ABOUT THIS TASK>
In the entries below, find the line containing "Instruction: Click Sync". Copy it and all lines after it, exactly, through the end.

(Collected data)

+---+

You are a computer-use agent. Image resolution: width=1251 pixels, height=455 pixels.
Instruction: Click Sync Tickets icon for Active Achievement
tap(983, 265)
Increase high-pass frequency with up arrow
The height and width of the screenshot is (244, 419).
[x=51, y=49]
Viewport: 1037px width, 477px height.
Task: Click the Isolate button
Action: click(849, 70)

+---+

REPLY TO THE EXERCISE>
Instruction: Click Sync Tickets icon for Active Achievement
tap(983, 265)
Increase high-pass frequency with up arrow
The height and width of the screenshot is (244, 419).
[x=51, y=49]
Viewport: 1037px width, 477px height.
Task: Click the Isolate button
Action: click(849, 70)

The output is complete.